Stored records
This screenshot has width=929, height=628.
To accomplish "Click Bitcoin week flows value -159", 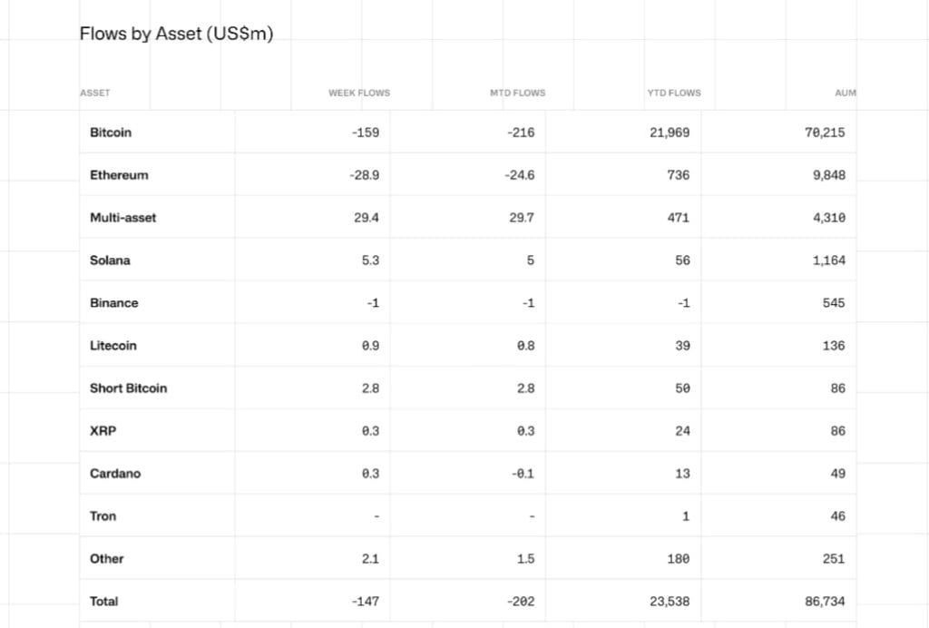I will 365,132.
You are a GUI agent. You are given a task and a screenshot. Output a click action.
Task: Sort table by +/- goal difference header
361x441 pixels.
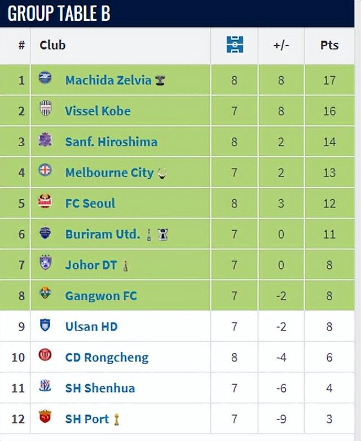point(281,45)
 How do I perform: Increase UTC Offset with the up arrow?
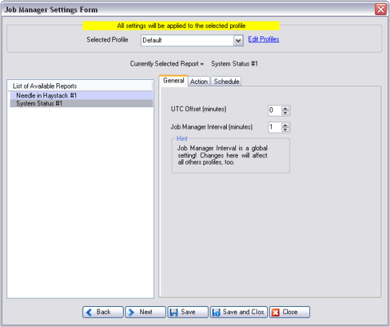(285, 108)
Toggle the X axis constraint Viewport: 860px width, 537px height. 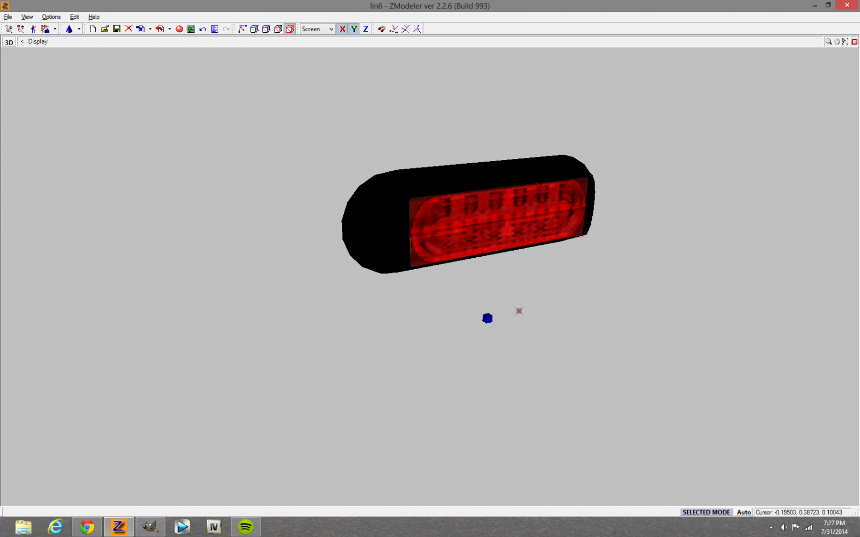[342, 29]
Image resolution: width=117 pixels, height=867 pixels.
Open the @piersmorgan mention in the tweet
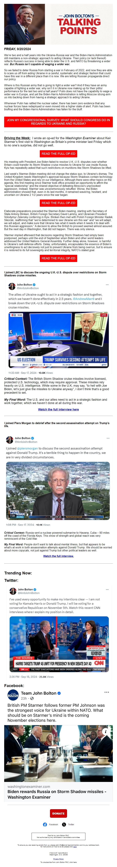tap(27, 448)
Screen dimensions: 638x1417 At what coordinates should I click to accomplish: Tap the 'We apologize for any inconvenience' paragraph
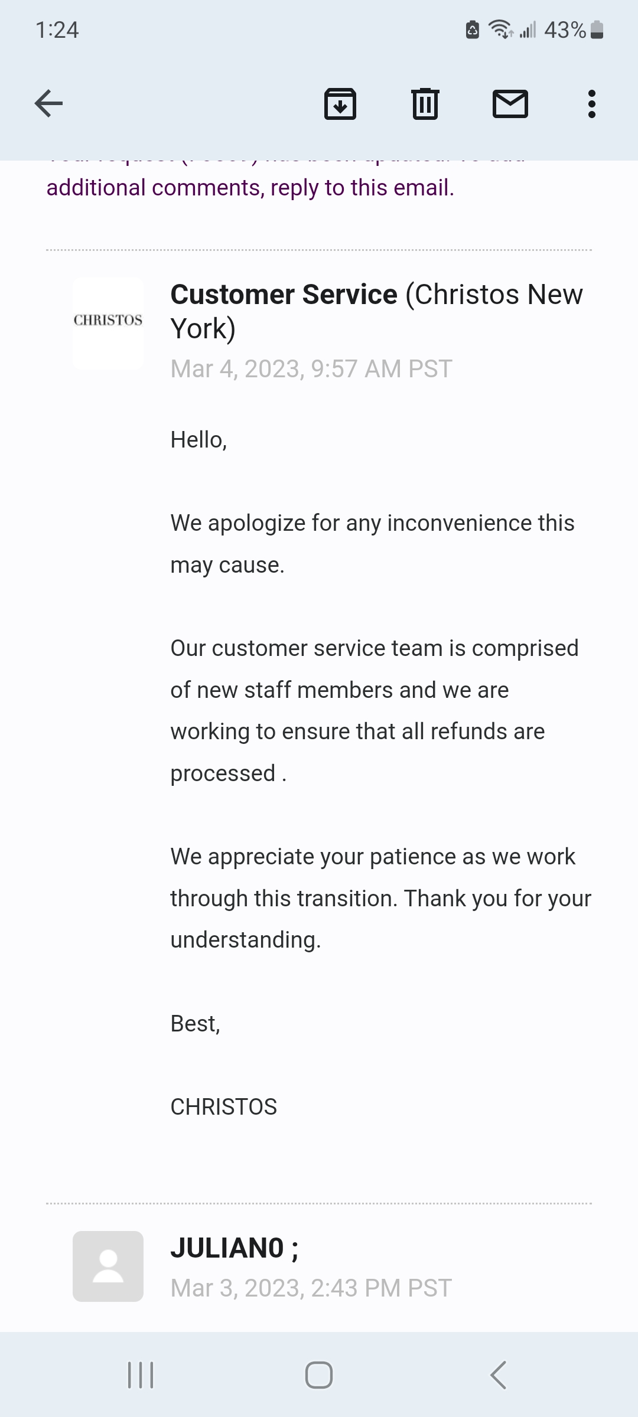click(x=372, y=544)
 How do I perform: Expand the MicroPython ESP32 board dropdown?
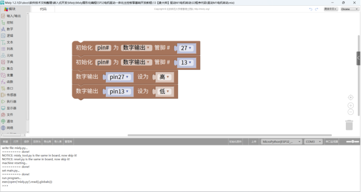pyautogui.click(x=281, y=141)

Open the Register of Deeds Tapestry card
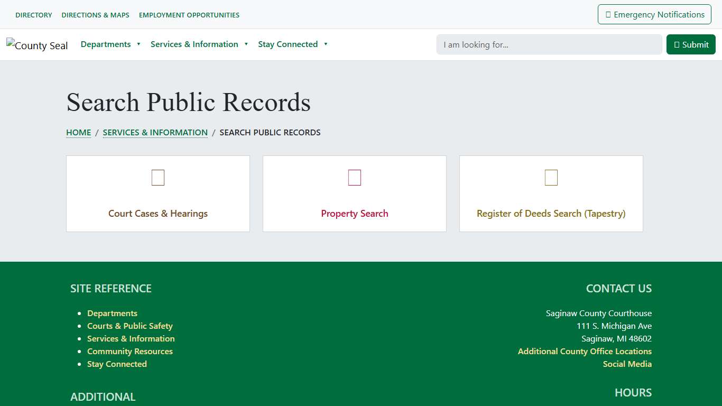[551, 213]
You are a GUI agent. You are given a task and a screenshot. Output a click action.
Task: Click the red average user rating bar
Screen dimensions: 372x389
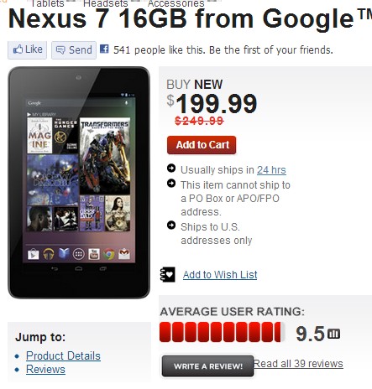(x=221, y=332)
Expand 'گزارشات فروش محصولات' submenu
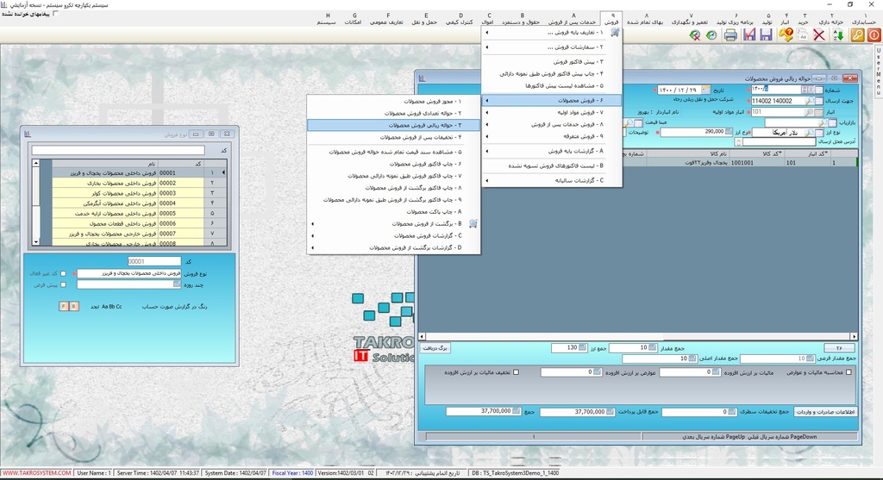Viewport: 883px width, 480px height. 394,235
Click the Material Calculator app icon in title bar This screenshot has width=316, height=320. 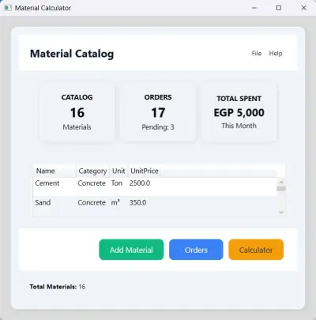(x=8, y=8)
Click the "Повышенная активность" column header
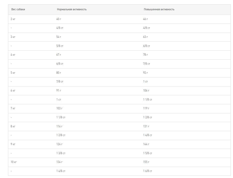The height and width of the screenshot is (178, 233). [x=159, y=9]
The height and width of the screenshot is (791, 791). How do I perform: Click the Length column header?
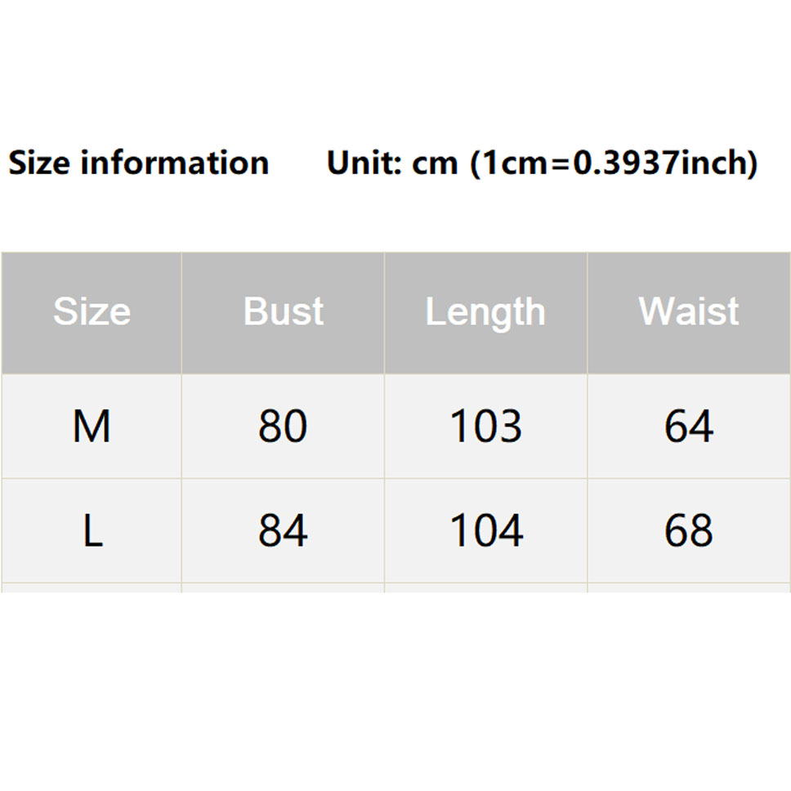(x=485, y=312)
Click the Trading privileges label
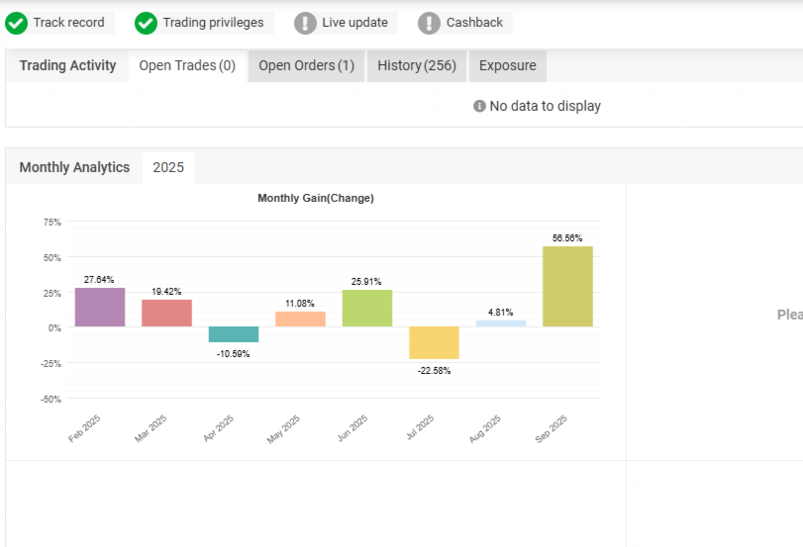The width and height of the screenshot is (803, 547). point(213,23)

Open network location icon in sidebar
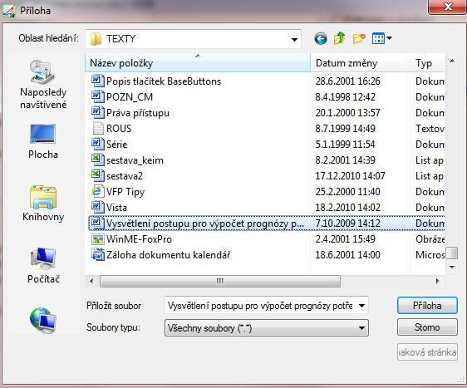[43, 320]
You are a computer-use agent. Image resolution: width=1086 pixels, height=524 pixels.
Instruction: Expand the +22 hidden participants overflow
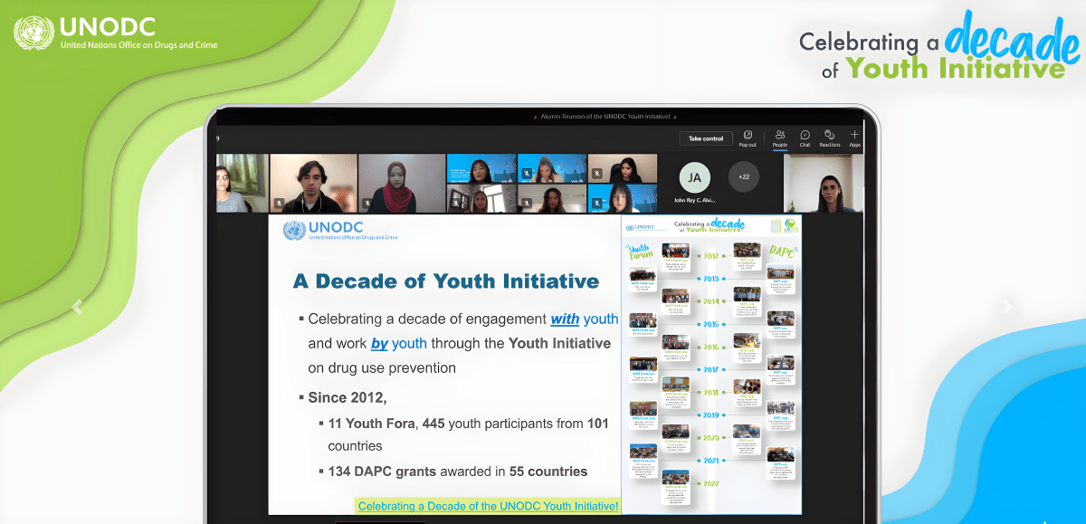[x=743, y=178]
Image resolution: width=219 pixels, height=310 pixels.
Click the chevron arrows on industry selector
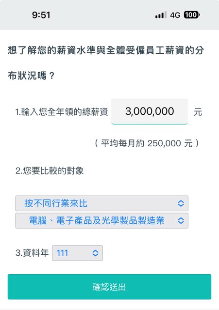coord(181,220)
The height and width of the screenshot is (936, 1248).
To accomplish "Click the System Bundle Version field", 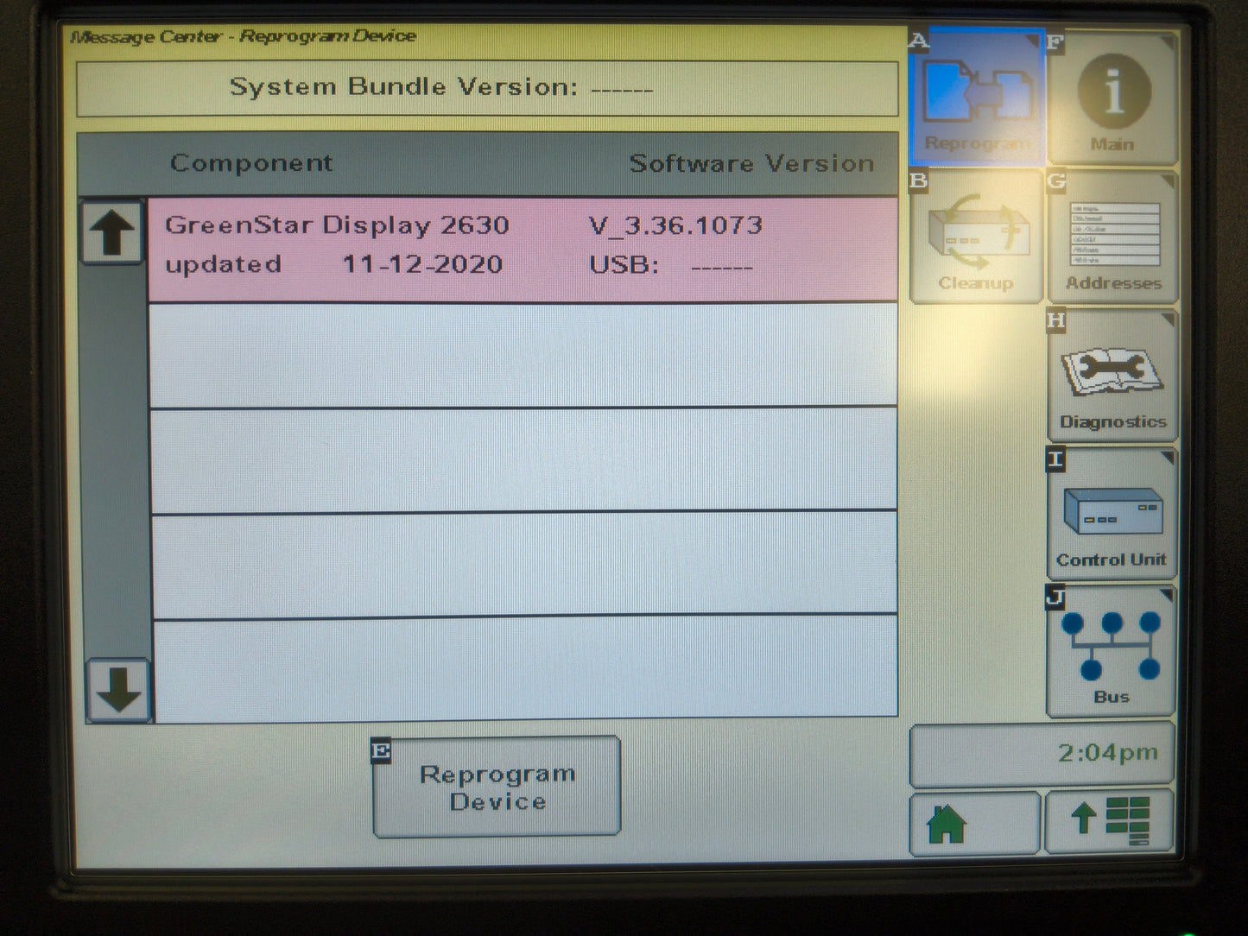I will pos(487,88).
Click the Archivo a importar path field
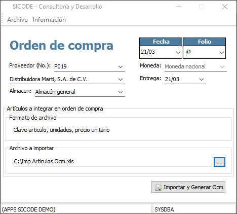This screenshot has height=214, width=237. pyautogui.click(x=112, y=161)
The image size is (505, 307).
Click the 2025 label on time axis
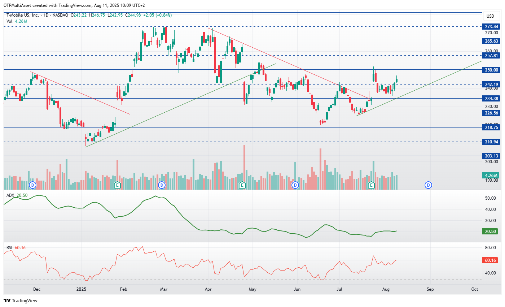tap(82, 289)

WHAT TO PRODUCE — From the line that contains "The image size is (505, 307)." to the last line of the records above, copy each line exactly, both ends included, and leave the pictures out.

ANSWER TO THIS TASK —
The image size is (505, 307).
Click the 2025 label on time axis
tap(82, 289)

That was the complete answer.